PROVIDED ENTRIES
-- Opening Marker --

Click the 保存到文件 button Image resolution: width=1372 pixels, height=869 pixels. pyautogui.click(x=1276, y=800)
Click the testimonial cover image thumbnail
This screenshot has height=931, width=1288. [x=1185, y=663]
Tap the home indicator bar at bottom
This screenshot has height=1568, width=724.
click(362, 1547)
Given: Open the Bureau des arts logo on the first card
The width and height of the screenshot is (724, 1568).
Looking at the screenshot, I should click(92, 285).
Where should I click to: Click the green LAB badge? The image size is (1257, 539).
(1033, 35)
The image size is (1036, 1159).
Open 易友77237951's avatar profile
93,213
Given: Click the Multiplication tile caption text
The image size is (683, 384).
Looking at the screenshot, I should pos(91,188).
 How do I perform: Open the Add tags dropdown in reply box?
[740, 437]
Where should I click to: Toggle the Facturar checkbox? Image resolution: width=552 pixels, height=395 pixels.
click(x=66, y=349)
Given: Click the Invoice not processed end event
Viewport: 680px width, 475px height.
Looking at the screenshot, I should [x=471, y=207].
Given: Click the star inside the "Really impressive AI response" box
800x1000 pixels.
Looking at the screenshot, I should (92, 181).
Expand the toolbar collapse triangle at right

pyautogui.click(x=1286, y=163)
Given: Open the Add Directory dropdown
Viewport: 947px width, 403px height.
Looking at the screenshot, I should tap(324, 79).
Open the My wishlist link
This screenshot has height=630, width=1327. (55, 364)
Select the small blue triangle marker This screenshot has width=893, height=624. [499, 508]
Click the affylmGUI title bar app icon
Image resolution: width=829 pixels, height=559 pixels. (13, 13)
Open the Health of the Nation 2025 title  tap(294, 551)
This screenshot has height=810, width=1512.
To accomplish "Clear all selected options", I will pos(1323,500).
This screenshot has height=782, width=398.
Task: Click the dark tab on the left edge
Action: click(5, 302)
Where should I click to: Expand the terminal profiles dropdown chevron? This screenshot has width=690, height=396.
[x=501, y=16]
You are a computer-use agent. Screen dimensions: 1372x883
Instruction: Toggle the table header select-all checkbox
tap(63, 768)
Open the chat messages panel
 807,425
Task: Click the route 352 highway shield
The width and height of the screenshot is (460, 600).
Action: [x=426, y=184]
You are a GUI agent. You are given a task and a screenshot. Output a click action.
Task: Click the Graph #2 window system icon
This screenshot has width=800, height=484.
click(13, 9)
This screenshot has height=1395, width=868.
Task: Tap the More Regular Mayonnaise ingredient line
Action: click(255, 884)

-- Closing Marker --

YOUR ASSIGNMENT
Reproduce the records in full, exactly as written.

SOLUTION TO THIS TASK
Click the 保存到文件 button Image resolution: width=1372 pixels, height=869 pixels. pyautogui.click(x=1276, y=800)
Click the testimonial cover image thumbnail
This screenshot has height=931, width=1288. [x=1185, y=663]
Tap the home indicator bar at bottom
This screenshot has height=1568, width=724.
click(362, 1547)
Given: Open the Bureau des arts logo on the first card
The width and height of the screenshot is (724, 1568).
Looking at the screenshot, I should click(92, 285).
Where should I click to: Click the green LAB badge? The image size is (1257, 539).
(1033, 35)
The image size is (1036, 1159).
Open 易友77237951's avatar profile
93,213
Given: Click the Multiplication tile caption text
The image size is (683, 384).
Looking at the screenshot, I should pos(91,188).
 How do I perform: Open the Add tags dropdown in reply box?
[740, 437]
Where should I click to: Toggle the Facturar checkbox? Image resolution: width=552 pixels, height=395 pixels.
click(x=66, y=349)
Given: Click the Invoice not processed end event
Viewport: 680px width, 475px height.
Looking at the screenshot, I should [x=471, y=207].
Given: Click the star inside the "Really impressive AI response" box
800x1000 pixels.
Looking at the screenshot, I should (92, 181).
Expand the toolbar collapse triangle at right

pyautogui.click(x=1286, y=163)
Given: Open the Add Directory dropdown
Viewport: 947px width, 403px height.
Looking at the screenshot, I should tap(324, 79).
Open the My wishlist link
This screenshot has height=630, width=1327. (55, 364)
Select the small blue triangle marker This screenshot has width=893, height=624. [499, 508]
Click the affylmGUI title bar app icon
Image resolution: width=829 pixels, height=559 pixels. (13, 13)
Open the Health of the Nation 2025 title  tap(294, 551)
This screenshot has height=810, width=1512.
To accomplish "Clear all selected options", I will pos(1323,500).
This screenshot has height=782, width=398.
Task: Click the dark tab on the left edge
Action: click(5, 302)
Where should I click to: Expand the terminal profiles dropdown chevron? This screenshot has width=690, height=396.
[x=501, y=16]
You are a computer-use agent. Screen dimensions: 1372x883
Instruction: Toggle the table header select-all checkbox
tap(63, 768)
Open the chat messages panel
 807,425
Task: Click the route 352 highway shield
The width and height of the screenshot is (460, 600).
Action: [x=426, y=184]
You are a GUI agent. You are given a task and a screenshot. Output a click action.
Task: Click the Graph #2 window system icon
This screenshot has width=800, height=484.
click(13, 9)
This screenshot has height=1395, width=868.
Task: Tap the More Regular Mayonnaise ingredient line
Action: click(255, 884)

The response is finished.